## Task brief
This exercise calls for a copy of every line in the listing below that carries the word "review".

## Data provided

——

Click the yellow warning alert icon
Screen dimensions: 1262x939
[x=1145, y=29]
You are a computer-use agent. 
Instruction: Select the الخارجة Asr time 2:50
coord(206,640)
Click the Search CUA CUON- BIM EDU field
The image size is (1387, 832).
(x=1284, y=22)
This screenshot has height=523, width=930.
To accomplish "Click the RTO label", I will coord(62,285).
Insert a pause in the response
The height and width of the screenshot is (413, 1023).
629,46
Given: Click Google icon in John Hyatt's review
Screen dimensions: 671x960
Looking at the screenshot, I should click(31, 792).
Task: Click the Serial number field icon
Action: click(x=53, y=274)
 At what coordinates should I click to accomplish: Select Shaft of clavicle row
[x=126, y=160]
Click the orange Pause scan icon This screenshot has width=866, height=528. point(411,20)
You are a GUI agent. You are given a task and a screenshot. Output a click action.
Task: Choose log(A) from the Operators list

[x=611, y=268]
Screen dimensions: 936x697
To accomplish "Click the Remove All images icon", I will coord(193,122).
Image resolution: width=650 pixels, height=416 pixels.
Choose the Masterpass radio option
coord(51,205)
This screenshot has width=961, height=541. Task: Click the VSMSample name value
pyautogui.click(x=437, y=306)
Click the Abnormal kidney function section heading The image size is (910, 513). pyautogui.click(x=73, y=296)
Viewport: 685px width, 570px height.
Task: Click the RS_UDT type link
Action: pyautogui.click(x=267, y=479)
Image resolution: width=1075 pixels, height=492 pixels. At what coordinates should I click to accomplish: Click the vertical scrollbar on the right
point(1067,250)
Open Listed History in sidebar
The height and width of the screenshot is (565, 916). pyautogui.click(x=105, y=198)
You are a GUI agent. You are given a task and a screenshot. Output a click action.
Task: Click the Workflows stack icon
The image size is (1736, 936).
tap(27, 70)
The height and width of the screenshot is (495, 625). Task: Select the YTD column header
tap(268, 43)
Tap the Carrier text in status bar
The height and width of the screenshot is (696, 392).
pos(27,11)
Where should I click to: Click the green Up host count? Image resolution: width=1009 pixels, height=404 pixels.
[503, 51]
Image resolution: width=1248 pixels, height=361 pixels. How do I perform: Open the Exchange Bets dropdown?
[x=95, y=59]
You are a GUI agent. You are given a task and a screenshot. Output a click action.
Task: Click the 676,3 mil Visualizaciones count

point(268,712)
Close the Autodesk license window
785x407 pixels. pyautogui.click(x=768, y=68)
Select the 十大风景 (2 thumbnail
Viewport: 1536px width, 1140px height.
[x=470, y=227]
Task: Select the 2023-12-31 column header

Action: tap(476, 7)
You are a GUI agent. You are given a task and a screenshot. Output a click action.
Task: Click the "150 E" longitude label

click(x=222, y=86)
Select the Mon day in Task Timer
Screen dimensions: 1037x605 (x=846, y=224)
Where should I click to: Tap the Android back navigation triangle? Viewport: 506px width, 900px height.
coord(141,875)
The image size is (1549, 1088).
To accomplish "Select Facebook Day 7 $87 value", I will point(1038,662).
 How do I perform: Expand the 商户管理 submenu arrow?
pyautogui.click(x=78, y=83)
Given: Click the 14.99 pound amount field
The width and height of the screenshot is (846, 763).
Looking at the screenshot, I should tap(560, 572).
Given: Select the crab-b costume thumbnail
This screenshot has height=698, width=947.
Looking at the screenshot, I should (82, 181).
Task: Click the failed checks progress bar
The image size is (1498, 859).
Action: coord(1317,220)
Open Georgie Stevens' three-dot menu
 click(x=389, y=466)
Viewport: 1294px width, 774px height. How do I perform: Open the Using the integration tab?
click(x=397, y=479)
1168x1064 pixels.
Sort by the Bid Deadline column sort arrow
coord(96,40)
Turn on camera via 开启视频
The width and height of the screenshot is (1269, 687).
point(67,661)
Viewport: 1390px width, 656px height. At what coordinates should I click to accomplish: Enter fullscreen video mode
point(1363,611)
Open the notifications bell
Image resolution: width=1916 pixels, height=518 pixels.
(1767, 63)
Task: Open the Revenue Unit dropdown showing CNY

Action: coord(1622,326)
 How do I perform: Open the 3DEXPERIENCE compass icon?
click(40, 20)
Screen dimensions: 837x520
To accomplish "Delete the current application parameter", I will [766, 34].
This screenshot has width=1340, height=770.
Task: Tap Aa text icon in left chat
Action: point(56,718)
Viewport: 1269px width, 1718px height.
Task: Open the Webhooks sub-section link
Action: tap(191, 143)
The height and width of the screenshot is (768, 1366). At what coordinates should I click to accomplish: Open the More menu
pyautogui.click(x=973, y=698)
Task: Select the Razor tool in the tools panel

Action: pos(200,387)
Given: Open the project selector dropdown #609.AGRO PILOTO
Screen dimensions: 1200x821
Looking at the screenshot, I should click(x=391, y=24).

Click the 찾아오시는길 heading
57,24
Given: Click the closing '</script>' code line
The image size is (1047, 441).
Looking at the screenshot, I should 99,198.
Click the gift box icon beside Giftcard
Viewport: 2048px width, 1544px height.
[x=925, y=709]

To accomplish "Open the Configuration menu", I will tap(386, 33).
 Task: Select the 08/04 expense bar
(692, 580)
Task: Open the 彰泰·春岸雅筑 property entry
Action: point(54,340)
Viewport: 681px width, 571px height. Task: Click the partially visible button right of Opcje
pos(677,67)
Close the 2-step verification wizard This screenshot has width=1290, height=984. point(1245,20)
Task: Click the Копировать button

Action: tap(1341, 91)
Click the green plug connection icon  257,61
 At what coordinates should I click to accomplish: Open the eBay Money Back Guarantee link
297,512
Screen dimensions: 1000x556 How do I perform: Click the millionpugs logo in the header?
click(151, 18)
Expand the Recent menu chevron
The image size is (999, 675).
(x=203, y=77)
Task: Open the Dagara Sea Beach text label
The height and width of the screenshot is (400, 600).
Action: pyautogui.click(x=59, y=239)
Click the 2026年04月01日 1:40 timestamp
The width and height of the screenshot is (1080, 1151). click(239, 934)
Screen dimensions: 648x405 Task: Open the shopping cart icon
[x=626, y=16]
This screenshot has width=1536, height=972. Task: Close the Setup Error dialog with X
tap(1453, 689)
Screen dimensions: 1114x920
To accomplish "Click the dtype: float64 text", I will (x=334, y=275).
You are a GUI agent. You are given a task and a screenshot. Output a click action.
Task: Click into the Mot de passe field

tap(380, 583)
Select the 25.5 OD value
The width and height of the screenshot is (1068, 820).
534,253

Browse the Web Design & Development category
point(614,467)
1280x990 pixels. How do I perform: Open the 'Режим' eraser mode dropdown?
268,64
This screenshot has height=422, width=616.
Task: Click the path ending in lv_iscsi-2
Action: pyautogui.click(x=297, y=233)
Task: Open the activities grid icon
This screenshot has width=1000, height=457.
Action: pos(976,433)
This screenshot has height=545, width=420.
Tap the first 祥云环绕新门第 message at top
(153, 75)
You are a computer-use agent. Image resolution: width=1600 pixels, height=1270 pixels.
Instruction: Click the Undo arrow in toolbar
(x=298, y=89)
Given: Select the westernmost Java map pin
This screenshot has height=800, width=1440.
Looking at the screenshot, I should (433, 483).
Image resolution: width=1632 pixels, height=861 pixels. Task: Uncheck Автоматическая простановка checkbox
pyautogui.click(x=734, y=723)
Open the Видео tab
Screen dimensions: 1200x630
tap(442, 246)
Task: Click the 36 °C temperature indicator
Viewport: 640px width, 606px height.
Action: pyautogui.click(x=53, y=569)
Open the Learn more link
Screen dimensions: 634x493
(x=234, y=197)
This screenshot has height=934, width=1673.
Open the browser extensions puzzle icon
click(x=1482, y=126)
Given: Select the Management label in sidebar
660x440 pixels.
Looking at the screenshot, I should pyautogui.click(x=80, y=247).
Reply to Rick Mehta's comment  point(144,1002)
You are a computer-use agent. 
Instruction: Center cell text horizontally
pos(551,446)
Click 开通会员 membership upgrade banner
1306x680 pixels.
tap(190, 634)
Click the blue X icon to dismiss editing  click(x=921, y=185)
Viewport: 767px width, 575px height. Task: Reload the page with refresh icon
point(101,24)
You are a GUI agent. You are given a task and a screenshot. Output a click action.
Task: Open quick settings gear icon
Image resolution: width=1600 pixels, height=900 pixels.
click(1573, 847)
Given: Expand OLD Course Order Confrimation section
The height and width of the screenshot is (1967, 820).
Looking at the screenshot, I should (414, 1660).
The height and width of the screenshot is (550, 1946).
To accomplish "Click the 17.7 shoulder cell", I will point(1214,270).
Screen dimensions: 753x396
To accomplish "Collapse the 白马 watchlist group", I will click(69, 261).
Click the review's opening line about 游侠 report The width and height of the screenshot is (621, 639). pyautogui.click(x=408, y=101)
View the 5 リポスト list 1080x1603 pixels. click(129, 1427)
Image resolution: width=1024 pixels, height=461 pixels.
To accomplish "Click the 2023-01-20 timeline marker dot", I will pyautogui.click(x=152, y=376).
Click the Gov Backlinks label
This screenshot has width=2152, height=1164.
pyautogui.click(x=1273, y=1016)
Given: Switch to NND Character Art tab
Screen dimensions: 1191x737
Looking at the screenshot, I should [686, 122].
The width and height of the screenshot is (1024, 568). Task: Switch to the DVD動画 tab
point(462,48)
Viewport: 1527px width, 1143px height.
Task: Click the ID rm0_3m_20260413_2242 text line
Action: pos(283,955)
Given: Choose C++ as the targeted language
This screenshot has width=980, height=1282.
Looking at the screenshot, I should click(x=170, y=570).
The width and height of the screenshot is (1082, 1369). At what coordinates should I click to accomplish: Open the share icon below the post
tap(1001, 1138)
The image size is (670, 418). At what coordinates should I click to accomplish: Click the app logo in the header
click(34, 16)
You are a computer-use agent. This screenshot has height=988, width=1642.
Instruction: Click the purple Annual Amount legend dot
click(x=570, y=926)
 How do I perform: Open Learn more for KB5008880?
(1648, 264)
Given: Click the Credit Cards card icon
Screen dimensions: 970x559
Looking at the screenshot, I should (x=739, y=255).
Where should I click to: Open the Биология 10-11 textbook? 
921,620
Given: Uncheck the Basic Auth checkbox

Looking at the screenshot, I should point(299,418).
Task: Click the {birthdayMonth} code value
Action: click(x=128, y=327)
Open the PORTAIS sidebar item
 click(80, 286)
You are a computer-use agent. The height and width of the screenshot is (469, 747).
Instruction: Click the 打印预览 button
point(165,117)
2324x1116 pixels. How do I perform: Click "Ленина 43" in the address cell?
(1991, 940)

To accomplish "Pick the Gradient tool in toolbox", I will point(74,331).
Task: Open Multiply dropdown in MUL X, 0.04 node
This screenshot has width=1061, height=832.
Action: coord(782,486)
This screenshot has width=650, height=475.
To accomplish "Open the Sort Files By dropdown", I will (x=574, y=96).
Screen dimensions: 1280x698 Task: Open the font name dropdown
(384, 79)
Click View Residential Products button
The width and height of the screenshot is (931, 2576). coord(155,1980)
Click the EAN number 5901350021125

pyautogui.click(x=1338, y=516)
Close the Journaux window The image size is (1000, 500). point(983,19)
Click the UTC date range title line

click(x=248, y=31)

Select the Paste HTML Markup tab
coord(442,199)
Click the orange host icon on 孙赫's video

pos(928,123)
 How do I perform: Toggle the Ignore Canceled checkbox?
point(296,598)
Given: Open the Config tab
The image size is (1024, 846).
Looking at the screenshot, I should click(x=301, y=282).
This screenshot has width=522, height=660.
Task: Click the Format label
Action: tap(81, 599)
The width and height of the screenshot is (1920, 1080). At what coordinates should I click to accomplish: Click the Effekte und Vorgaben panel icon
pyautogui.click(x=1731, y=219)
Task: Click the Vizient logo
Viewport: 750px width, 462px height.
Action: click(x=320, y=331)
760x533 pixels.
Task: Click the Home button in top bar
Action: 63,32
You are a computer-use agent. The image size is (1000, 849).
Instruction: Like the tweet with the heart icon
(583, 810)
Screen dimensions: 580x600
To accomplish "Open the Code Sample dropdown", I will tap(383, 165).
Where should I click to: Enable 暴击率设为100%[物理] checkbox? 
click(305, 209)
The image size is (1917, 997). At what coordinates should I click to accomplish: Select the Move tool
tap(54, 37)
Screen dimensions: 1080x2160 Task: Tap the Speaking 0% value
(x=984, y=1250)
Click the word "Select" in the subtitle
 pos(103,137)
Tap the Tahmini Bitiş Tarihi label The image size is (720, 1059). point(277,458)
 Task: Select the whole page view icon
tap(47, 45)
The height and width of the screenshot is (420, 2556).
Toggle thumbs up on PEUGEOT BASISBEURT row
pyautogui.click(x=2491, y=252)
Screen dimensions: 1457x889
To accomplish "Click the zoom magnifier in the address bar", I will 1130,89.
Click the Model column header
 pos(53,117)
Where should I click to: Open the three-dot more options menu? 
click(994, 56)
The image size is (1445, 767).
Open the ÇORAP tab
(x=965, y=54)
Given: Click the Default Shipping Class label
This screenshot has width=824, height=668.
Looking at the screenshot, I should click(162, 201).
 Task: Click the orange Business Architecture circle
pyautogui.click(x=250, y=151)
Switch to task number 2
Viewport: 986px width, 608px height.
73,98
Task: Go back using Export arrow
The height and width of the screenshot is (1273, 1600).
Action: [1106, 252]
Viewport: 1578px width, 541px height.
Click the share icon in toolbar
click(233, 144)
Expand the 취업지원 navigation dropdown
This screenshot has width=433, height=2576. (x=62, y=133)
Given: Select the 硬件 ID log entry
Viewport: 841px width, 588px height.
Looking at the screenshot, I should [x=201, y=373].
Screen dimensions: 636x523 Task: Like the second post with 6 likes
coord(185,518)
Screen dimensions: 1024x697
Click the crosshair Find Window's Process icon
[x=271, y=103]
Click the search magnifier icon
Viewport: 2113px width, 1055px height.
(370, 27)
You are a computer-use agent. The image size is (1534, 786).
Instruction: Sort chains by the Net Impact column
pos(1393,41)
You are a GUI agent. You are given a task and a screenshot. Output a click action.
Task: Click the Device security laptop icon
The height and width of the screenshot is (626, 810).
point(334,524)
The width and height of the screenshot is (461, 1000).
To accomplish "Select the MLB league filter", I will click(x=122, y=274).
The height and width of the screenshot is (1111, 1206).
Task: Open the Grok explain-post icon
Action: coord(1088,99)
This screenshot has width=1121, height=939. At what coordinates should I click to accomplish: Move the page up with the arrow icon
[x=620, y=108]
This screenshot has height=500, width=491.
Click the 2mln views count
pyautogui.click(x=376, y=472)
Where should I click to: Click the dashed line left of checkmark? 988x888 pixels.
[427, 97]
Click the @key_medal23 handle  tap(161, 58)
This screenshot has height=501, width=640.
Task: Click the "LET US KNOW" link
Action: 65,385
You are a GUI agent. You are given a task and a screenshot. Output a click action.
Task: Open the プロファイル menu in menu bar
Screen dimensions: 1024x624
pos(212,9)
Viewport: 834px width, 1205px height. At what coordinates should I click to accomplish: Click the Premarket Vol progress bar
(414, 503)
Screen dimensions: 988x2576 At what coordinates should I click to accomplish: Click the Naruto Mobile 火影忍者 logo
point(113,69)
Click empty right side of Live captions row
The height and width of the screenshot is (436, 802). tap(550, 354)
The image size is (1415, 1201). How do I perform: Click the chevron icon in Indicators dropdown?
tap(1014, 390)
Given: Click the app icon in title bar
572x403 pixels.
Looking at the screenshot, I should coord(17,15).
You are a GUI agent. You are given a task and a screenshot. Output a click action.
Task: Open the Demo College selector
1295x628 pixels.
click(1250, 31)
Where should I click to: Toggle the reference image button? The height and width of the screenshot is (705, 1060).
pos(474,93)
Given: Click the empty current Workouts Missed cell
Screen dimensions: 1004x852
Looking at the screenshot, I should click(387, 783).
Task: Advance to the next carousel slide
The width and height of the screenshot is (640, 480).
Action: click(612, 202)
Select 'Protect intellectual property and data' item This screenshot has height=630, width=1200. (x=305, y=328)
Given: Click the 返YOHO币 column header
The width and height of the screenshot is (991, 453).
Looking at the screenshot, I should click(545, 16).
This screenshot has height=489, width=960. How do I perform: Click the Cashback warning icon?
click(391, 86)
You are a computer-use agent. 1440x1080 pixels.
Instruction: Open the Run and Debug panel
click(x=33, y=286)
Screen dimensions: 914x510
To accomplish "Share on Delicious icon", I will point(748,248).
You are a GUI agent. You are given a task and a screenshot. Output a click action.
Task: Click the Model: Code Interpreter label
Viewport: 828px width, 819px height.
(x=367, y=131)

——

## Finished task
Given: Click Google icon in John Hyatt's review
Click the review's opening line about 游侠 report The width and height of the screenshot is (621, 639). pyautogui.click(x=408, y=101)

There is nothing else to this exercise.